* **To do**
Write back every record verbatim.

* * * * *

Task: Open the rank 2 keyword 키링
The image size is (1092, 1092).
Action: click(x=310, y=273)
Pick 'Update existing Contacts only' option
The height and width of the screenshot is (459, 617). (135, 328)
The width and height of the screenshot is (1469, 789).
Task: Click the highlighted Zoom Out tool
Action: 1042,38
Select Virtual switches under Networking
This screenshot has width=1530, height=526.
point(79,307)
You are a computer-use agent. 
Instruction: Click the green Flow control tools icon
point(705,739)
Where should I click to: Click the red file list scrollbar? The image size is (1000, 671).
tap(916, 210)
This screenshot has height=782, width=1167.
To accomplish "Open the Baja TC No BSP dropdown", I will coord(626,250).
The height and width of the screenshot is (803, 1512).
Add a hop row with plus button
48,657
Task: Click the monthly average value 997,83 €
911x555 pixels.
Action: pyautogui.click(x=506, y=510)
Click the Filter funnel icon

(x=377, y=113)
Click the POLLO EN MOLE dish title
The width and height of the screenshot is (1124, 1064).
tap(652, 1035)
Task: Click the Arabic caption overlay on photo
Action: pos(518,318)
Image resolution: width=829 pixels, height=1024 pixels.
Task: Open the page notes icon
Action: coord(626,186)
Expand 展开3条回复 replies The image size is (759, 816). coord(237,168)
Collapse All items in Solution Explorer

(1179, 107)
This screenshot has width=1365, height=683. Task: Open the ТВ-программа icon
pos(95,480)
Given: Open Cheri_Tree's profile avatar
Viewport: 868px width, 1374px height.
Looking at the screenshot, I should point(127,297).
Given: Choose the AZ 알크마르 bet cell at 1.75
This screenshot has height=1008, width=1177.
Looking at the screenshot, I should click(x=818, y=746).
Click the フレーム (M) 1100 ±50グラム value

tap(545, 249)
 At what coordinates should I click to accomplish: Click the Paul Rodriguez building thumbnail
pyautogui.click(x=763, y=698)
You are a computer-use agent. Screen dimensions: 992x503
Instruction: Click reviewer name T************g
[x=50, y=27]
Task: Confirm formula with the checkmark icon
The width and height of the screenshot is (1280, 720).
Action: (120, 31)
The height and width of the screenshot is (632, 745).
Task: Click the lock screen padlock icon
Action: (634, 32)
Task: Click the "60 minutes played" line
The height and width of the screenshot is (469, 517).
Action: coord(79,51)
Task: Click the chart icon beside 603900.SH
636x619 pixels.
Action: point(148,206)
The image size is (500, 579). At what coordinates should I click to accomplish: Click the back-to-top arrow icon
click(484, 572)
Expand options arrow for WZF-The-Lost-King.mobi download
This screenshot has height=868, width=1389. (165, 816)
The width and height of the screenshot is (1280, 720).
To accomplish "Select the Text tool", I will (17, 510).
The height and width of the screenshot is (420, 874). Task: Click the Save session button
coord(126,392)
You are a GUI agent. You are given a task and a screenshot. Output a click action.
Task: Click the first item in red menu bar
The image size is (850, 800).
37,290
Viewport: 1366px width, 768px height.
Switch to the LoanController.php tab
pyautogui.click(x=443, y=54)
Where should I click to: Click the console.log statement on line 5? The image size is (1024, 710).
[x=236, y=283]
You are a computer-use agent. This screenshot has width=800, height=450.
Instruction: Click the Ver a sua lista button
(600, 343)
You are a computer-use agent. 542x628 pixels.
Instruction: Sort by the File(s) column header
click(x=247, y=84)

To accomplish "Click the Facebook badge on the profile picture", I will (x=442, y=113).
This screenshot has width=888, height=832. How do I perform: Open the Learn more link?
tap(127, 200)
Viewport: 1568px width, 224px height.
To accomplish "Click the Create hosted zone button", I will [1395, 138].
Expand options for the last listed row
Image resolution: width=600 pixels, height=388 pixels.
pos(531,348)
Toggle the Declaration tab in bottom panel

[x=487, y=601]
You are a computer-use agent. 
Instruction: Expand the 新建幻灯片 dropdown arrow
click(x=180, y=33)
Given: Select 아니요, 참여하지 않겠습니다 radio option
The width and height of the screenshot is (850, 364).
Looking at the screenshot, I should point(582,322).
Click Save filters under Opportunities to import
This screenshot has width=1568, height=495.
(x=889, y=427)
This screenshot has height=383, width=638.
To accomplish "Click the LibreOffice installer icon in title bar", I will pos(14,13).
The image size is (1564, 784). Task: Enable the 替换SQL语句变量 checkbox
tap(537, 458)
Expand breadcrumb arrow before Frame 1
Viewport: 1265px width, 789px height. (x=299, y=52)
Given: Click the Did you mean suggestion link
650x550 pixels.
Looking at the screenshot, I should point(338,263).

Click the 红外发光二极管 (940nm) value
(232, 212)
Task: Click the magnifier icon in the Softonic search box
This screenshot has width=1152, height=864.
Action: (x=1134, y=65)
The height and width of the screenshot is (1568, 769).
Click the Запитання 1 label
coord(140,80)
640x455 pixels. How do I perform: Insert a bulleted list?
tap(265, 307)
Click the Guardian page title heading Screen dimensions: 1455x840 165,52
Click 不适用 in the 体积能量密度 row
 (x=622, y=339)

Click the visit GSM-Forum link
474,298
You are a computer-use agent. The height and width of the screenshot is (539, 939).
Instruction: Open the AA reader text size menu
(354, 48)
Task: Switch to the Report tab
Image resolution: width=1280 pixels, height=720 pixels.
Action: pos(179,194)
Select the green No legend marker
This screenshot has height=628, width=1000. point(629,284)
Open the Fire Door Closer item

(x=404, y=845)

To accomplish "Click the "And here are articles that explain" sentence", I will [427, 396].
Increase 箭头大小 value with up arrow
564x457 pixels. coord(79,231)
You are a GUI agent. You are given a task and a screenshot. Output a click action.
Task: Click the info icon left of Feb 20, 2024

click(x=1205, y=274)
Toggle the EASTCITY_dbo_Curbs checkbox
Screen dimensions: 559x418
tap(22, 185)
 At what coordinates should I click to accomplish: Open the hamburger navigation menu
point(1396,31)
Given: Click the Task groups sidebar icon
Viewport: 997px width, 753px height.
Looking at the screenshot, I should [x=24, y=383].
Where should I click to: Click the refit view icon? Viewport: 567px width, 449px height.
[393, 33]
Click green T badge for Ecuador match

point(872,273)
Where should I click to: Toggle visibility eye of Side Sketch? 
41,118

* * * * *

* **Written solution**
Task: Open the rank 2 keyword 키링
The image size is (1092, 1092).
Action: click(x=310, y=273)
Pick 'Update existing Contacts only' option
The height and width of the screenshot is (459, 617). (135, 328)
The width and height of the screenshot is (1469, 789).
Task: Click the highlighted Zoom Out tool
Action: 1042,38
Select Virtual switches under Networking
This screenshot has width=1530, height=526.
point(79,307)
You are a computer-use agent. 
Instruction: Click the green Flow control tools icon
point(705,739)
Where should I click to: Click the red file list scrollbar? The image size is (1000, 671).
tap(916, 210)
This screenshot has height=782, width=1167.
To accomplish "Open the Baja TC No BSP dropdown", I will coord(626,250).
The height and width of the screenshot is (803, 1512).
Add a hop row with plus button
48,657
Task: Click the monthly average value 997,83 €
911x555 pixels.
Action: pyautogui.click(x=506, y=510)
Click the Filter funnel icon

(x=377, y=113)
Click the POLLO EN MOLE dish title
The width and height of the screenshot is (1124, 1064).
tap(652, 1035)
Task: Click the Arabic caption overlay on photo
Action: pos(518,318)
Image resolution: width=829 pixels, height=1024 pixels.
Task: Open the page notes icon
Action: coord(626,186)
Expand 展开3条回复 replies The image size is (759, 816). coord(237,168)
Collapse All items in Solution Explorer

(1179, 107)
This screenshot has width=1365, height=683. Task: Open the ТВ-программа icon
pos(95,480)
Given: Open Cheri_Tree's profile avatar
Viewport: 868px width, 1374px height.
Looking at the screenshot, I should point(127,297).
Given: Choose the AZ 알크마르 bet cell at 1.75
This screenshot has height=1008, width=1177.
Looking at the screenshot, I should click(x=818, y=746).
Click the フレーム (M) 1100 ±50グラム value

tap(545, 249)
 At what coordinates should I click to accomplish: Click the Paul Rodriguez building thumbnail
pyautogui.click(x=763, y=698)
You are a computer-use agent. Screen dimensions: 992x503
Instruction: Click reviewer name T************g
[x=50, y=27]
Task: Confirm formula with the checkmark icon
The width and height of the screenshot is (1280, 720).
Action: (120, 31)
The height and width of the screenshot is (632, 745).
Task: Click the lock screen padlock icon
Action: (634, 32)
Task: Click the "60 minutes played" line
The height and width of the screenshot is (469, 517).
Action: coord(79,51)
Task: Click the chart icon beside 603900.SH
636x619 pixels.
Action: point(148,206)
The image size is (500, 579). At what coordinates should I click to accomplish: Click the back-to-top arrow icon
click(484, 572)
Expand options arrow for WZF-The-Lost-King.mobi download
This screenshot has height=868, width=1389. (165, 816)
The width and height of the screenshot is (1280, 720).
To accomplish "Select the Text tool", I will (17, 510).
The height and width of the screenshot is (420, 874). Task: Click the Save session button
coord(126,392)
You are a GUI agent. You are given a task and a screenshot. Output a click action.
Task: Click the first item in red menu bar
The image size is (850, 800).
37,290
Viewport: 1366px width, 768px height.
Switch to the LoanController.php tab
pyautogui.click(x=443, y=54)
Where should I click to: Click the console.log statement on line 5? The image size is (1024, 710).
[x=236, y=283]
You are a computer-use agent. This screenshot has width=800, height=450.
Instruction: Click the Ver a sua lista button
(600, 343)
You are a computer-use agent. 542x628 pixels.
Instruction: Sort by the File(s) column header
click(x=247, y=84)

To accomplish "Click the Facebook badge on the profile picture", I will (x=442, y=113).
This screenshot has width=888, height=832. How do I perform: Open the Learn more link?
tap(127, 200)
Viewport: 1568px width, 224px height.
To accomplish "Click the Create hosted zone button", I will [1395, 138].
Expand options for the last listed row
Image resolution: width=600 pixels, height=388 pixels.
pos(531,348)
Toggle the Declaration tab in bottom panel

[x=487, y=601]
You are a computer-use agent. 
Instruction: Expand the 新建幻灯片 dropdown arrow
click(x=180, y=33)
Given: Select 아니요, 참여하지 않겠습니다 radio option
The width and height of the screenshot is (850, 364).
Looking at the screenshot, I should point(582,322).
Click Save filters under Opportunities to import
This screenshot has width=1568, height=495.
(x=889, y=427)
This screenshot has height=383, width=638.
To accomplish "Click the LibreOffice installer icon in title bar", I will pos(14,13).
The image size is (1564, 784). Task: Enable the 替换SQL语句变量 checkbox
tap(537, 458)
Expand breadcrumb arrow before Frame 1
Viewport: 1265px width, 789px height. (x=299, y=52)
Given: Click the Did you mean suggestion link
650x550 pixels.
Looking at the screenshot, I should point(338,263).

Click the 红外发光二极管 (940nm) value
(232, 212)
Task: Click the magnifier icon in the Softonic search box
This screenshot has width=1152, height=864.
Action: (x=1134, y=65)
The height and width of the screenshot is (1568, 769).
Click the Запитання 1 label
coord(140,80)
640x455 pixels. How do I perform: Insert a bulleted list?
tap(265, 307)
Click the Guardian page title heading Screen dimensions: 1455x840 165,52
Click 不适用 in the 体积能量密度 row
 (x=622, y=339)

Click the visit GSM-Forum link
474,298
You are a computer-use agent. The height and width of the screenshot is (539, 939).
Instruction: Open the AA reader text size menu
(354, 48)
Task: Switch to the Report tab
Image resolution: width=1280 pixels, height=720 pixels.
Action: pos(179,194)
Select the green No legend marker
This screenshot has height=628, width=1000. point(629,284)
Open the Fire Door Closer item

(x=404, y=845)

To accomplish "Click the "And here are articles that explain" sentence", I will [427, 396].
Increase 箭头大小 value with up arrow
564x457 pixels. coord(79,231)
You are a GUI agent. You are given a task and a screenshot. Output a click action.
Task: Click the info icon left of Feb 20, 2024

click(x=1205, y=274)
Toggle the EASTCITY_dbo_Curbs checkbox
Screen dimensions: 559x418
tap(22, 185)
 At what coordinates should I click to accomplish: Open the hamburger navigation menu
point(1396,31)
Given: Click the Task groups sidebar icon
Viewport: 997px width, 753px height.
Looking at the screenshot, I should [x=24, y=383].
Where should I click to: Click the refit view icon? Viewport: 567px width, 449px height.
[393, 33]
Click green T badge for Ecuador match

point(872,273)
Where should I click to: Toggle visibility eye of Side Sketch? 
41,118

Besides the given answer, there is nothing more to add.